John Martz

John Martz is a cartoonist and illustrator in Toronto, Canada. He is the creator of the wordless online comic strip Machine Gum, and the illustrator of several picture books including an adaptation of Abbott & Costello’s Who’s On First? In addition to his contribution to Nobrow 6, his comics and illustrations have appeared in The Globe & Mail, MAD Magazine, Maisonneuve, Canadian Notes & Queries, and kuš! He was a founding editor of the illustration blog drawn.ca and makes up one quarter of the jam comics collective Team Society League. He won the 2013 Ignatz Award for Outstanding Story for his comic book Gold Star.

What inspires and informs your work?

In no particular order: newspaper comic strips (especially Peanuts), MAD Magazine, The Muppets, Richard Scarry, New Yorker cartoons (particularly those by Charles Addams, Jack Ziegler, Roz Chast), Star Trek, The X-Files, science fiction in general, ghost stories, Jacques Tati’s Playtime, saturday morning cartoons, The Fleischer Brothers, The Marx Brothers, The Coen Brothers, and cartoonists like Seth, Ivan Brunetti, Daniel Clowes, Quentin Blake, and Jean-Jacques Sempe. It is also infinitely inspiring to be a part of such a rich community of cartoonists and artists online. I think it breeds a healthy form of competition and camaraderie.

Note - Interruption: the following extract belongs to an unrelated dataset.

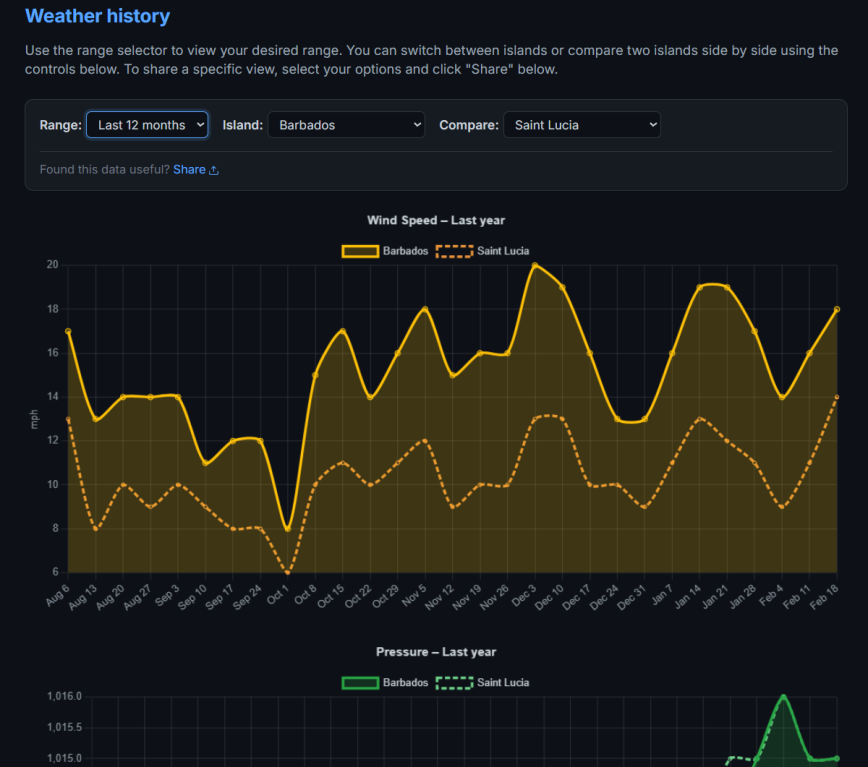Click the green Barbados swatch in Pressure legend
Image resolution: width=868 pixels, height=767 pixels.
coord(360,682)
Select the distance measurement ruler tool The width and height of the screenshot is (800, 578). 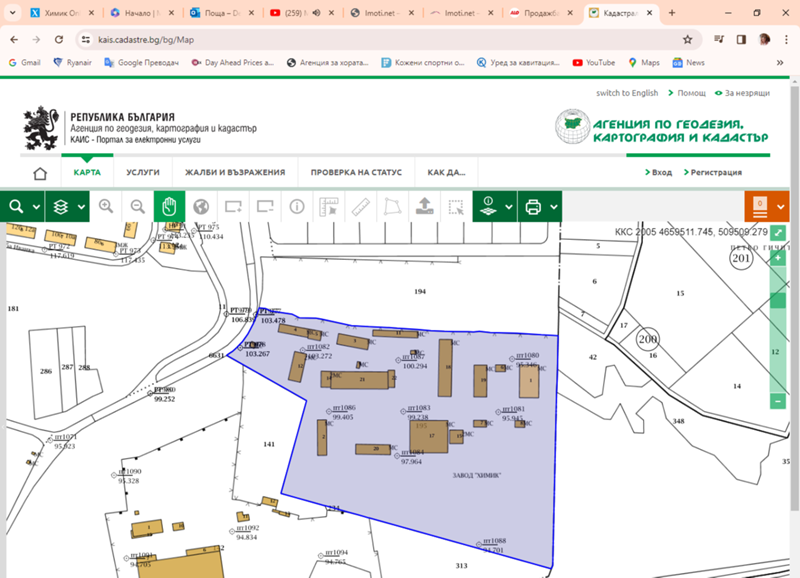pos(358,207)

Tell us a bit about your process…

It differs from project to project, but I usually have two sketchbooks going at the same time — one is always something relatively cheap that I can use for rough notes, thumbnails, and messy, un-precious doodling and brainstorming. I keep a nicer, second sketchbook for pure drawing and experimentation with different types of inks and paints and other media. My stories usually start with a single image or premise that acts as a seed for the rest of the story. I’ll use my sketchbooks to explore different scenarios and imagery. With Destination X, as the story began to come together, I thumbnailed pages on small individual pieces of paper which I could physically move around and re-sequence. Rough drawings are drawn with either a simple mechanical pencil, or a blue pencil on cheap copier paper, or in Photoshop on a Wacom Cintiq, and then printed out. I ink the final art onto bristol board using a lightbox. Much of my commercial work is completely digital, and drawn directly in Photoshop.